Alcinous then agreed to help Odysseus sail home; his nation was known for its skill on the open seas.  When they arrive at Ithaca he is fast asleep and is laid on the island; he wakes up and finds his way to the house of his loyal swineherd, Eumaeus.  He is disguised as an old hobo by Athena so that he can go see the state of affairs in his palace.  At the same time Telemachus, having arrived back safely from Sparta, finds his way to Eumaeus’ hut.  Odysseus reveals himself to Telemachus.  They contrive a plot to kill the suitors.  Odysseus goes to his palace, still dressed as a beggar, and is recognized by his old nurse while she washes his feet.  He swears her to secrecy.  The next day the suitors, at Penelope’s prompting, compete for her love by attempting to string Odysseus’ bow.  They all fail.  As the beggar Odysseus attempts to join, the suitors laugh at him and attempt to exclude him; but reluctantly they agree to let him have a shot.  He successfully strings his own bow, then turns it on the suitors and slaughters them in his own house, assisted by Telemachus, Athena, a loyal cowherd, and Eumaeus.  They hang maids who slept with the Suitors.  He finally identifies himself to Penelope, who verifies his identity by making a false statement about their bed, to which he objects vehemently.  He goes the next day to visit his father Laertes, proves to him that he is in fact his son, then is nearly ambushed by the citizens of Ithaca in revenge for the killing of their sons (which their sons no doubt deserved, though I have not focused on their behavior).  Athena intervenes and manages to persuade them to a cessation of hostilities.

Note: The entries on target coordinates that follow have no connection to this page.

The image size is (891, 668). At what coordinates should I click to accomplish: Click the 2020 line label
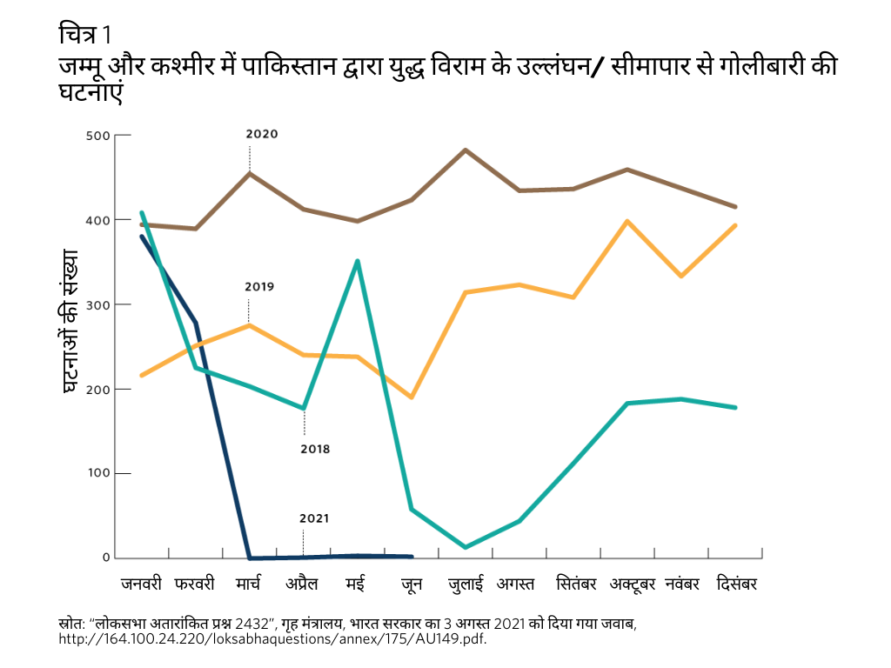[x=261, y=135]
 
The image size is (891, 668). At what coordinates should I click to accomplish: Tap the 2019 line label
[x=259, y=286]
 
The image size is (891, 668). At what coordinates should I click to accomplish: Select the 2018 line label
[x=315, y=450]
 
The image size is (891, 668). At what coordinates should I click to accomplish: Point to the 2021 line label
[x=314, y=518]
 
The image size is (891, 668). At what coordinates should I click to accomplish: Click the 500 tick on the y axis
[x=98, y=136]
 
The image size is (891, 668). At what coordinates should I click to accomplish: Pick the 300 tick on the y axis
[x=98, y=304]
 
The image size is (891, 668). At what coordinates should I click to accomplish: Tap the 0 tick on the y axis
[x=105, y=558]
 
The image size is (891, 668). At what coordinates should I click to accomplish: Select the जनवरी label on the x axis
[x=141, y=584]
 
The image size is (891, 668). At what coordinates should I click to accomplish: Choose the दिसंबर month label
[x=736, y=584]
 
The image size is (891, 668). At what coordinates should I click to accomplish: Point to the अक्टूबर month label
[x=633, y=584]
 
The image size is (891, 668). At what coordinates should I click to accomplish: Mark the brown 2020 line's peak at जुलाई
[x=466, y=150]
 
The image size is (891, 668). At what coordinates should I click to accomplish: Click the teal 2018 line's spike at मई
[x=358, y=261]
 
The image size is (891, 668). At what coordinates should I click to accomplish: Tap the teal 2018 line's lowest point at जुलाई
[x=466, y=547]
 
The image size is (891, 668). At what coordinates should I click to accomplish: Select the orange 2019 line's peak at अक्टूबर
[x=627, y=221]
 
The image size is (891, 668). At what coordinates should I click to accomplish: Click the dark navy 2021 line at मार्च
[x=250, y=558]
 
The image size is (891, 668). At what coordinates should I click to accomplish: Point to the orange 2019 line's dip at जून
[x=412, y=397]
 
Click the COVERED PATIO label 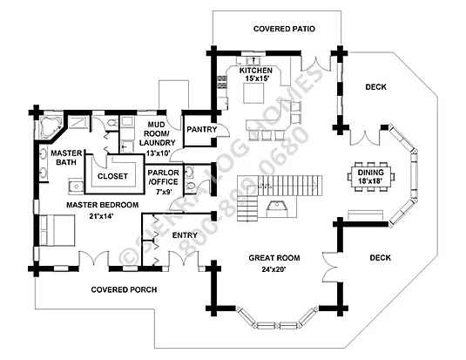pos(284,29)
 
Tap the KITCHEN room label pos(256,71)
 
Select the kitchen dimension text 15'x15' pos(257,78)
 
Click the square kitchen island pos(253,93)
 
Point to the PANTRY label pos(201,129)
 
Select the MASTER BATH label pos(66,158)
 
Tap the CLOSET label pos(112,176)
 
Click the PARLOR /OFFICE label pos(163,177)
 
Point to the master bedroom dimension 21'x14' pos(101,216)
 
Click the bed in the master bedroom pos(57,230)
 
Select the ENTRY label pos(185,235)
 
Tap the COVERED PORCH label pos(124,289)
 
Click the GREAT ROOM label pos(274,258)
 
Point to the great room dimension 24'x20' pos(274,269)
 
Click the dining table pos(370,177)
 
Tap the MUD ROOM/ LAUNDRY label pos(157,133)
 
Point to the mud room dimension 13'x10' pos(159,153)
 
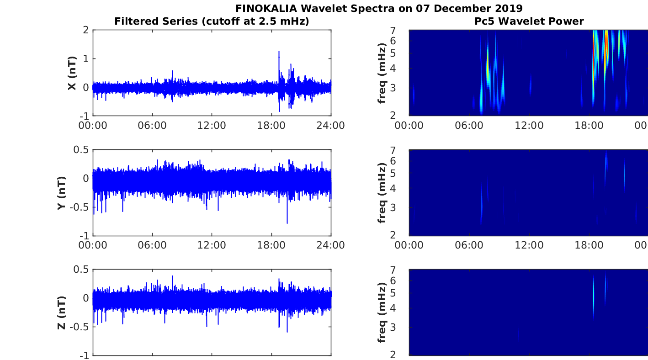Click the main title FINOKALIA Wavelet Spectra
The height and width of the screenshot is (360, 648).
379,8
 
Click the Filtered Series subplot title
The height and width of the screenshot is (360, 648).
212,21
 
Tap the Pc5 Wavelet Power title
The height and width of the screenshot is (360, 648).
528,21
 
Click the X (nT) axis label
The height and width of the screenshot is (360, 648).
72,73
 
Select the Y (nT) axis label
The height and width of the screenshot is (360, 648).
61,193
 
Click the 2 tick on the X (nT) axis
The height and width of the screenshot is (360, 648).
85,30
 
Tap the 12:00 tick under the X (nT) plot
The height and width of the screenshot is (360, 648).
212,125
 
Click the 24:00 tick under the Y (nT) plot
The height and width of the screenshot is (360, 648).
331,245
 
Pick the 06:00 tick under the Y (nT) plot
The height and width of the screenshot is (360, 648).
152,245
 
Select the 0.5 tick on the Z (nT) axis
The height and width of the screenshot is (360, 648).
80,270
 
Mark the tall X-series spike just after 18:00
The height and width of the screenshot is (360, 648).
279,53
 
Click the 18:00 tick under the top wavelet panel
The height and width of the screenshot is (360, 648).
589,125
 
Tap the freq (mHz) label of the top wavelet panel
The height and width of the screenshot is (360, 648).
382,73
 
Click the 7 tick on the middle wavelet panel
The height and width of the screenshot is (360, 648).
404,150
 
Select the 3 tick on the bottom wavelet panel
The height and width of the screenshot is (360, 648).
404,327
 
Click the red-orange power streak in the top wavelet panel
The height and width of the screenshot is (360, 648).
606,46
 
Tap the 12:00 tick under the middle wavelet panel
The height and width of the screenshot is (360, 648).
529,245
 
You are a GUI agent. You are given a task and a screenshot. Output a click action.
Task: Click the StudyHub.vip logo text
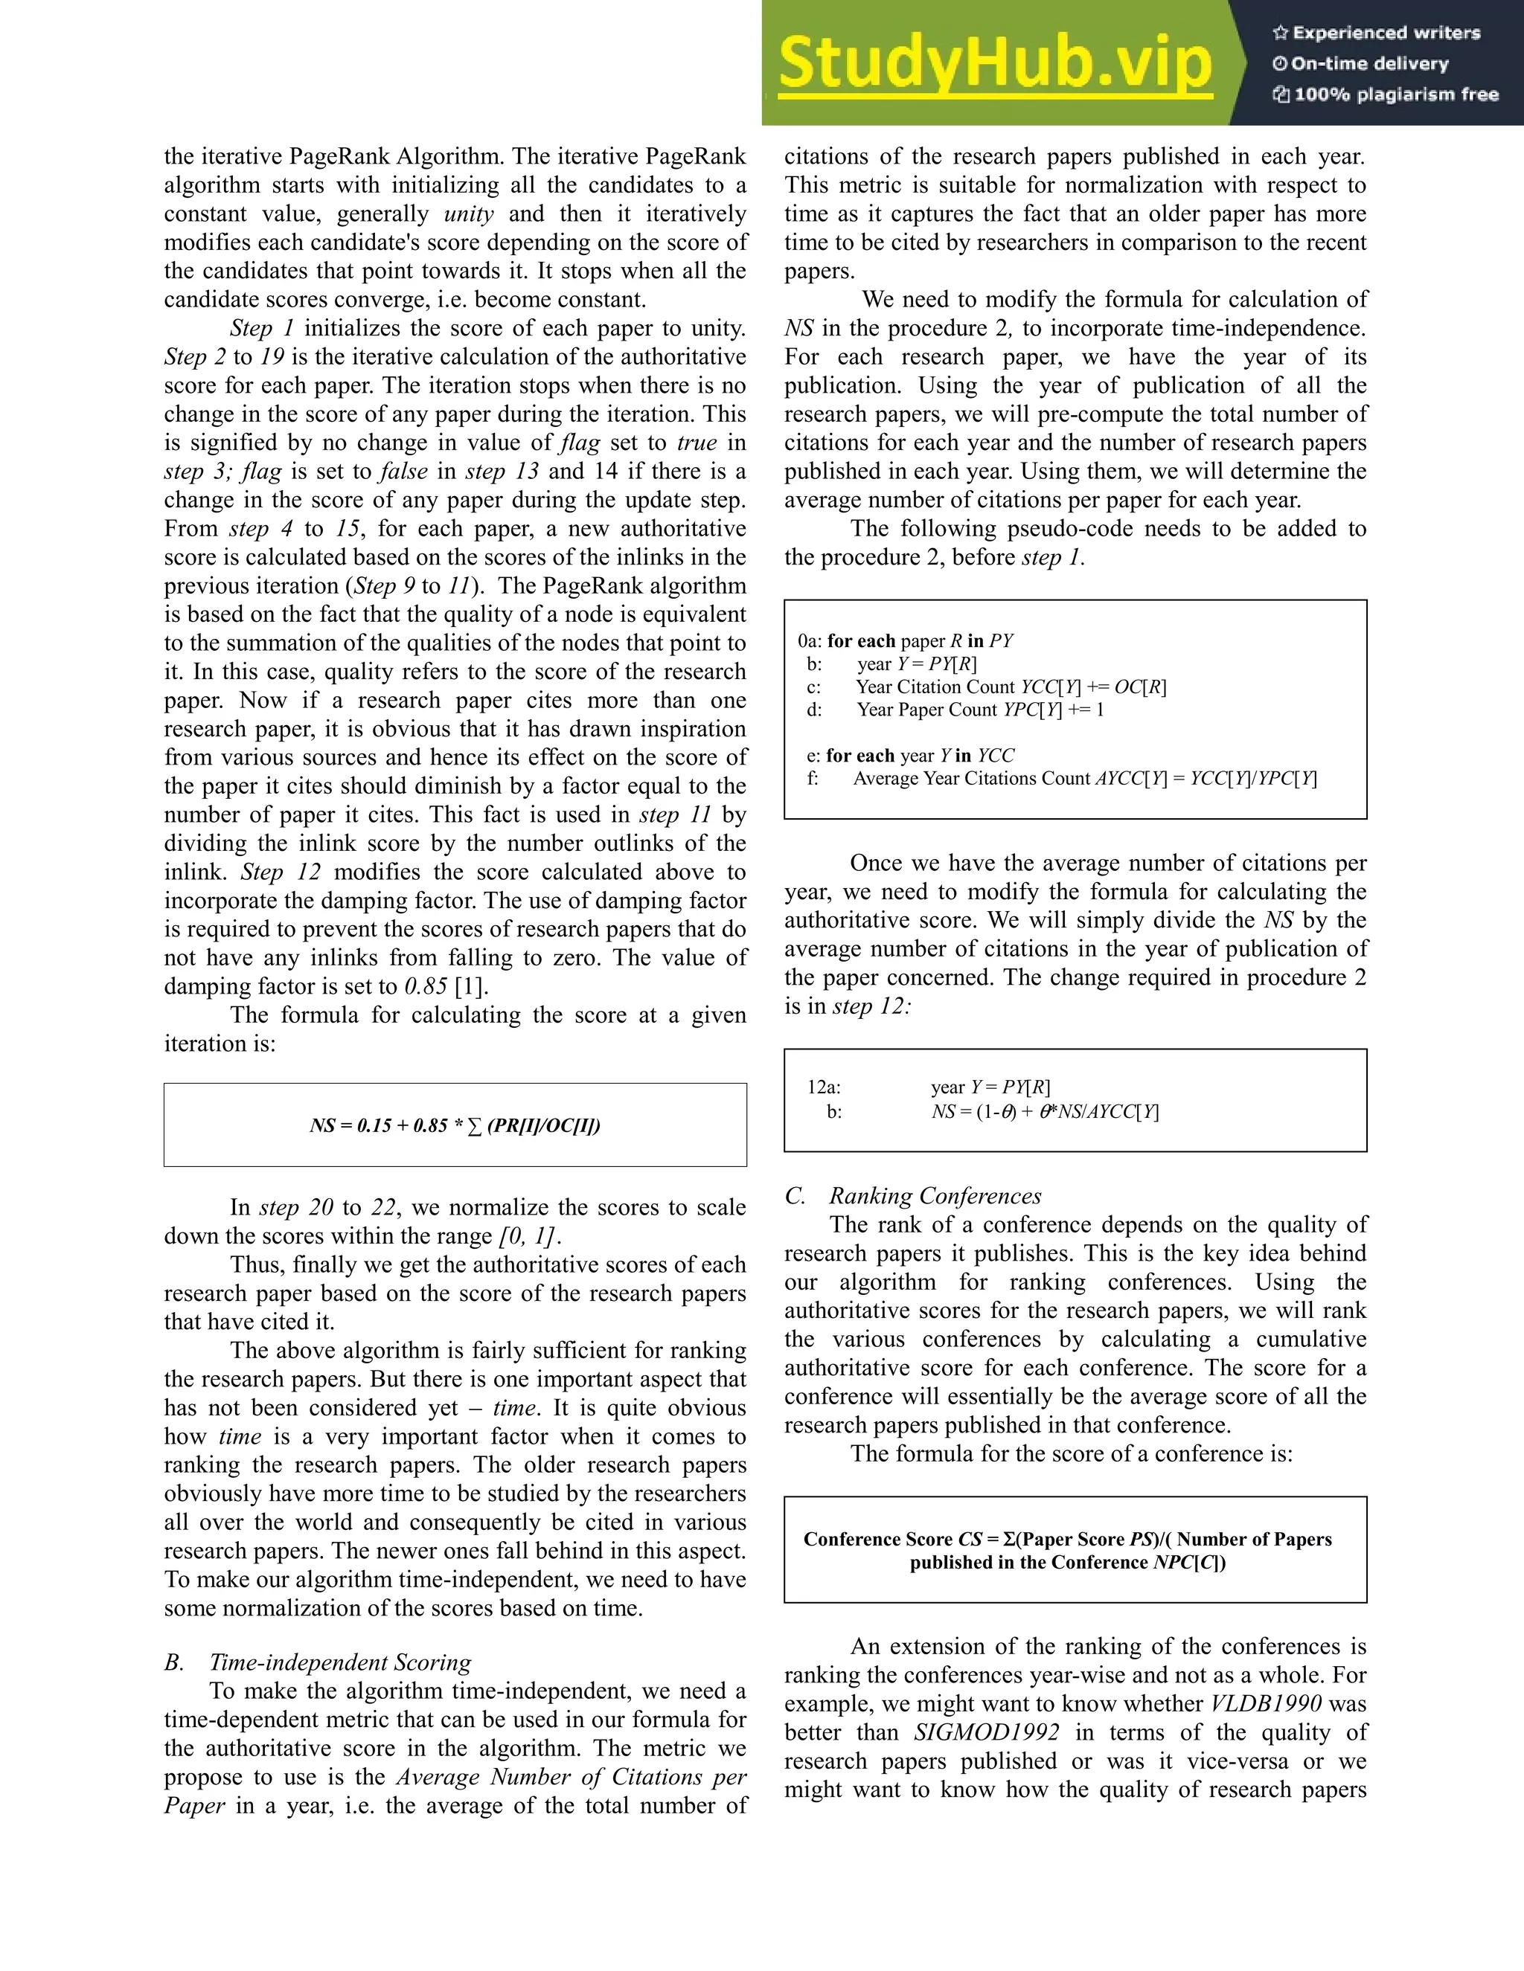pyautogui.click(x=994, y=63)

The Odyssey is, first and foremost, the greatest testament to positive thinking ever written.  All the books about self-help psychology and believing that things will work out, all the help of therapists and mental health professionals, these cannot replace a simple reading of a relatively short 24-chapter poem (in the Great Books of the Western World set it is a little over 130 pages, but as this is two columns per page, large pages, small print, it is probably closer to 220 pages in a normal version) which details how positive thinkers prevailed by a wide margin over negative thinkers.  I said this much in The Decline of the Epic?

But it is, moreover, a powerful tale of the love of a father and a son who meet when the son is an adult and make up for lost time.  It is a story of a loyal wife and mother and a strong attempt to preserve family values when the world around these people insists that they should be destroyed.  It is a masterpiece of conservative literature.  One translator of the epic believes it was written by a woman, but this is highly doubtful.  In any event, it shows a strong conservative impulse, despite Odysseus’ philandering.  No doubt, Penelope pleased his penis as much as did Circe and Calypso and as he hoped Nausicaa would.

One additional note before I leave off: in The Odyssey there is a description of a full eclipse, which astronomers have used to date the specific events of the poem, as the date of the eclipse roughly corresponds to April 16, 1178 BC.  If Troy was destroyed by war or fire (or some combination of the two) in around 1190–as archaeological excavations seem to show it was–then it is not far-fetched to see the sack of Troy as having taken place in 1188 BC and Odysseus’ journey from there being 10 years, matching the amount which the poem is supposed to reflect.  Thus there may lie deeper historical truths to both poems, though as I stated in my last post these would be more historical fiction than strict history per se.  Epic poetry as a genre generally is historical fiction.

On that note I will leave you until tomorrow, when I’ll bring a real history to life.  Or at least a book that purports to be real history.